Posts Tagged ‘Fred’
There’s a Brazilian soccer forward named Hulk. Hulk! Not “Roberto Hulk”, or “Hulk de los Fuentes”. Just Hulk. How awesome is that? Now, if he named his nuts “Bruce” and “Banner” that would be pretty cool. Or maybe it wouldn’t, since Bruce Banner is just a skinny scientist. Maybe he could name them “Doc” and “Samson” – yes, that’s a super-strong frenemy of the Incredible Hulk’s. Yes, I’m a dork. Anyways, I’m feeling inspired. Here are some other cool comic book names for forwards:
- Doctor Octopus. On second thought, this would be better for a goalie.
- Doctor Doom. Guaranteed to score, and then blow your head off with some sort of weird electromagnetic death ray.
- Cyclops. Only because I’d like to see some dude running around the soccer pitch with a pair of “uni-sunglasses” like George Carlin wore in Bill & Ted’s.
- The Thing.
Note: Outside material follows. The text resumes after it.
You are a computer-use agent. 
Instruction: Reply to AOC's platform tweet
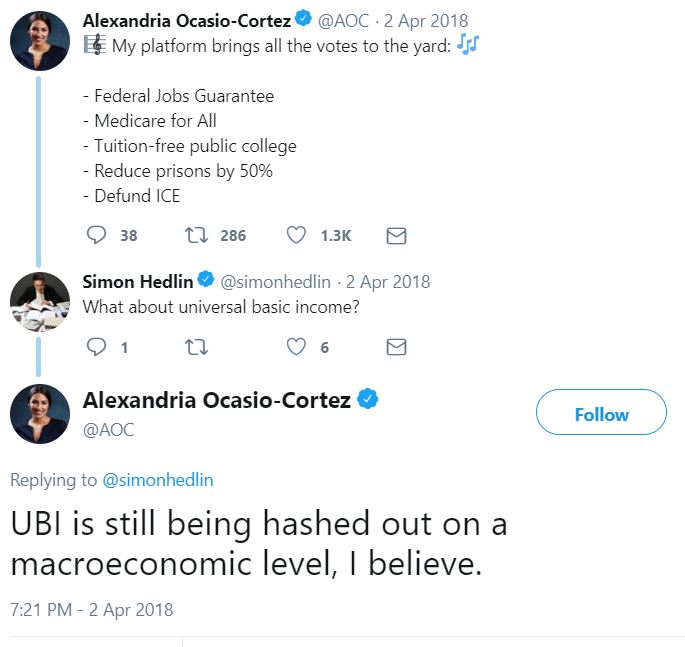[x=96, y=235]
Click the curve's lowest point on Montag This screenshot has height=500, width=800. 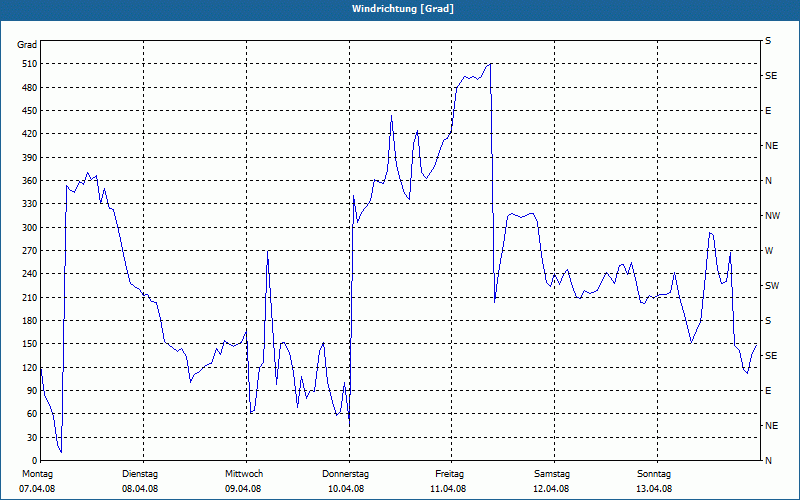pos(61,452)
Is he going to shoot on me? Or is he going to punt me into the twenty-second row? Eek!
- Black Panther. Menacing, but only works for a black guy. If you’re a white guy, then you’re “White…” what? Rhino? Too slow. Lightning? Lame-ning. Zombie? Kinda counteracts the idea of scoring. “White” doesn’t really fit with anything cool.
- Doctor Fate. Look, the ball’s going in. You may think it’s not, but it is. Ok, how ‘bout this: if it doesn’t go in, I’ll kill you and dump your body in another dimension. Agreed?
- Red Tornado. He’s a tornado. He doesn’t need to shoot rays from his eyes or change into a chupacabra.
- Elongated Man. I could go a few directions with this. Suffice to say, he’s gonna score. And then he’s gonna score. I love me some double-entendre.
- Invisible Girl and Lady Luck. No explanation needed.
- Whizzer. Hahaha – “Whi –
Alright, I’ve officially left the rails. To wrap this up, Hulk is now the coolest name for a soccer player, besting the previous coolest name, Fred. Is it a coincidence that both these guys are Brazilian? No. The existence of a soccer player named Hulk only reaffirms my opinion that soccer is the coolest sport on earth, and Brazilians are insane. In a good way.